▸ Word and item position data:
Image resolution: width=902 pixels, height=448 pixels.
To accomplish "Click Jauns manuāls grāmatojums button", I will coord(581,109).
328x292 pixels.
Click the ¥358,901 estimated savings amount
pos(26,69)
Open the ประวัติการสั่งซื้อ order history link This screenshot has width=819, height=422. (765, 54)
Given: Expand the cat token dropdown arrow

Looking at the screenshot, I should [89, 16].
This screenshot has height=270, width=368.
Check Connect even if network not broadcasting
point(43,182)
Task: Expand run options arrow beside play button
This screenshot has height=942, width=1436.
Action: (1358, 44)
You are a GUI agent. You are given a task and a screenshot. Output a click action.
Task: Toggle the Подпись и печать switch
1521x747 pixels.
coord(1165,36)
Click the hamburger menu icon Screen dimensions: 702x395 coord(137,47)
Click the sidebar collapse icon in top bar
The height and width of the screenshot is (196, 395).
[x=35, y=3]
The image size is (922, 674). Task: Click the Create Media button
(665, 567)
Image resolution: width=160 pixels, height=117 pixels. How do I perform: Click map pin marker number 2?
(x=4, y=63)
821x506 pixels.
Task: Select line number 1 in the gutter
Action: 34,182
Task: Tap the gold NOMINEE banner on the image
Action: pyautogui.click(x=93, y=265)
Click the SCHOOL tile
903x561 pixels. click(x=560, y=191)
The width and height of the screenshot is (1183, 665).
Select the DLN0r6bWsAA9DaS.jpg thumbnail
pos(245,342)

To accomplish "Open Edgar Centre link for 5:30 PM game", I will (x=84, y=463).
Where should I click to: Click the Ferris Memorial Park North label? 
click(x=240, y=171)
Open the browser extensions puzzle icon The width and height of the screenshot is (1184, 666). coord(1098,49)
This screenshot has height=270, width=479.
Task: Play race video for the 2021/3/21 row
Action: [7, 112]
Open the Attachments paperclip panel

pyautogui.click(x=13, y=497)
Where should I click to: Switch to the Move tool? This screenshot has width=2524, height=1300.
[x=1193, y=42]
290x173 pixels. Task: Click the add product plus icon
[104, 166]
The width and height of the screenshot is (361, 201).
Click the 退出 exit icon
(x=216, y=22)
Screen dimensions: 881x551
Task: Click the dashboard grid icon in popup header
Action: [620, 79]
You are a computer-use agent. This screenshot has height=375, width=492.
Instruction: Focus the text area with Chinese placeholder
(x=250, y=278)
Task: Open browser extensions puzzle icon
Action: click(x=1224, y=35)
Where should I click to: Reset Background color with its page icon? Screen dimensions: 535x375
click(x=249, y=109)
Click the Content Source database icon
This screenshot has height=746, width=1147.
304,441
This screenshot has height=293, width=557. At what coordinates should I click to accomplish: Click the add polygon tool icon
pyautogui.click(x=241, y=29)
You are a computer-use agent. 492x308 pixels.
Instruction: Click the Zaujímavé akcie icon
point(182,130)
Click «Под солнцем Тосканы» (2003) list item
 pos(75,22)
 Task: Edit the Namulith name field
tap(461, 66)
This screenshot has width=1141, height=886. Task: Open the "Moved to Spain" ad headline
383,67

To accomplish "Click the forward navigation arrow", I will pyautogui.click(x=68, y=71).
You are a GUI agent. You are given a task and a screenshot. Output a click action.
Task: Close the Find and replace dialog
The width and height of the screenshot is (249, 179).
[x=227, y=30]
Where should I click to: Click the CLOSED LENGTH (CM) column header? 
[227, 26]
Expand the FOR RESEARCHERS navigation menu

▸ Exercise aim:
Copy out the lines starting at the one that contains "Image resolution: width=160" and ending at the one that contains "Action: [7, 112]", keeping each line the same as in the original.

▸ Written reply:
Image resolution: width=160 pixels, height=117 pixels. How do I perform: Click map pin marker number 2?
(x=4, y=63)
821x506 pixels.
Task: Select line number 1 in the gutter
Action: 34,182
Task: Tap the gold NOMINEE banner on the image
Action: pyautogui.click(x=93, y=265)
Click the SCHOOL tile
903x561 pixels. click(x=560, y=191)
The width and height of the screenshot is (1183, 665).
Select the DLN0r6bWsAA9DaS.jpg thumbnail
pos(245,342)

To accomplish "Open Edgar Centre link for 5:30 PM game", I will (x=84, y=463).
Where should I click to: Click the Ferris Memorial Park North label? 
click(x=240, y=171)
Open the browser extensions puzzle icon The width and height of the screenshot is (1184, 666). coord(1098,49)
This screenshot has height=270, width=479.
Task: Play race video for the 2021/3/21 row
Action: [7, 112]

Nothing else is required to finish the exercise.